In Wangalen flicht man gern auch mal einen orkischen Ausdruck ein:
Sorry, ich verstehe kein Wort! Das erste Wort bedeutet übrigens soviel wie:
Entschuldige."
"Die Orks haben ein Wort für
Entschuldige?!" entfuhr es Alrik. "Das hätte ich nicht gedacht!"
Hanshagen hob abwehrend die Arme. "Bei den Göttern, nein! Die wörtliche Übersetzung lautet
Da bist du jetzt selber schuld dran."
Das klang bereits überzeugender, fand Alrik.
"Und Ihr erklärt uns, wie man es richtig sagt?" hakte ein weiterer Schüler nach.
Hanshagen schüttelte den Kopf. "Alle drei Sätze waren richtig. Je nachdem, mit wem Ihr Euch unterhaltet und was Ihr erreichen möchtet, müsst Ihr Euch für die passendste Variante entscheiden. Vermitteln werde ich Euch das Gefühl dafür und natürlich werdet Ihr auch die verschiedenen Formulierungen von mir lernen."

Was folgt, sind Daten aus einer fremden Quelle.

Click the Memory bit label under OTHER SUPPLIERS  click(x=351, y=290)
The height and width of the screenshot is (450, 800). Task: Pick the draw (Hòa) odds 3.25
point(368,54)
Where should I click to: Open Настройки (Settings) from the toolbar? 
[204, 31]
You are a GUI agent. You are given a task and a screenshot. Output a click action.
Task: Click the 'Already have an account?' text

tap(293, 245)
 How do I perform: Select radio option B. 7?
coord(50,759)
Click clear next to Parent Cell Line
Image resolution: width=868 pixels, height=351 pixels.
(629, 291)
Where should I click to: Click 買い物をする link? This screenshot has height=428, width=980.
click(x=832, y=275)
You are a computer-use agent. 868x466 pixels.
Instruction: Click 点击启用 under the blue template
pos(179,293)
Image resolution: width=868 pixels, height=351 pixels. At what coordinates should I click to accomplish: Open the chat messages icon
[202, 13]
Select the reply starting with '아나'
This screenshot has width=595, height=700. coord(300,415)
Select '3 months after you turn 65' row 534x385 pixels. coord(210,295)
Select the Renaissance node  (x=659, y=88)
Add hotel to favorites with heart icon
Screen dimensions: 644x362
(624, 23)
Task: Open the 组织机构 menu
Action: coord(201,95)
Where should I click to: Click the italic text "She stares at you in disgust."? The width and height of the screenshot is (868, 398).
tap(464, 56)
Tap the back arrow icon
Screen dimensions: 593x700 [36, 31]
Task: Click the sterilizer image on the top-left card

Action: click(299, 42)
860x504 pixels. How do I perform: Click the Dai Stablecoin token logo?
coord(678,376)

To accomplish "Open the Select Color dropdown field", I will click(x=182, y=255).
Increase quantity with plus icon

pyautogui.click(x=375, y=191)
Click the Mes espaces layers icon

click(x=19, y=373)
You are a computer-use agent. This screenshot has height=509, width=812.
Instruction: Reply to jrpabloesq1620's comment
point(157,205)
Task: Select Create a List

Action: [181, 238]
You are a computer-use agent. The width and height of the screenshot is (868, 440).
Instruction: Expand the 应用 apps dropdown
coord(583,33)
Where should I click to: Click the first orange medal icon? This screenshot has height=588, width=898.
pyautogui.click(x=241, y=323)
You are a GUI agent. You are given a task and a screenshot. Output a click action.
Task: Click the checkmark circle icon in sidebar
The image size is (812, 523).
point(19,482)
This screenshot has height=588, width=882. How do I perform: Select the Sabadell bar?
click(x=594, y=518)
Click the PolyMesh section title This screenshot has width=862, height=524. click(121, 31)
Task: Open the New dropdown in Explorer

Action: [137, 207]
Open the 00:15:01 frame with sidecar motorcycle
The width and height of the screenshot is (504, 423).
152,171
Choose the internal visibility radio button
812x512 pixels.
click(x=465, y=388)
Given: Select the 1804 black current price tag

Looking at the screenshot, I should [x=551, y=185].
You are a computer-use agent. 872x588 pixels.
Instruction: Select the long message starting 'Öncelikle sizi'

Hanshagen nickte Alrik zu. "Der Vater Eurer Freundin aus Kindertagen war sicher einflussreich. Er konnte es sich nicht leisten, eine Tochter mit einem Sprachfehler großzuziehen, ohne etwas dagegen zu unternehmen. In seinen Kreisen war es ein Makel, doch in manchen Situationen kann es sogar von Vorteil sein, ein Lispeln oder Stottern vorzutäuschen beziehungsweise sich eines für den eigenen Stand unangemessenen Tonfalls zu bedienen. Als Abenteuerer werdet Ihr viel herumkommen und es mit den unterschiedlichsten Personen zu tun bekommen.
Betrachtet mich einfach als Euren Kampfschullehrer für die Waffengattung des gesprochenen Wortes!"
Hanshagen beendete seine Einführung und ging zur ersten Lektion über. Alrik sah sich unauffällig im Raum um. So mancher der Einwanderer im Raum war ausschließlich an der Sprechpraxis interessiert und bereute es bereits, sich ausgerechnet für diesen Kurs eingetragen zu haben. Einige Mitschüler schienen es sogar anrüchtig zu finden, wie ein Stallknecht sprechen zu lernen oder sich gar der Sprache der edleren Stände zu bedienen, ohne selbst von blauem Blut zu sein.
Doch für einen flüchtigen Sklaven konnte es nichts Besseres geben als Hanshagens ungewöhnlichen Unterricht. Mit jeder Stunde gewann Alrik an Sicherheit, nicht nur, was seine Sprache betraf. Er glaubte nun erstmalig, es vielleicht doch schaffen zu können, seine Freiheit zu bewahren.
Ja, vielleicht hatte er eine Zukunft.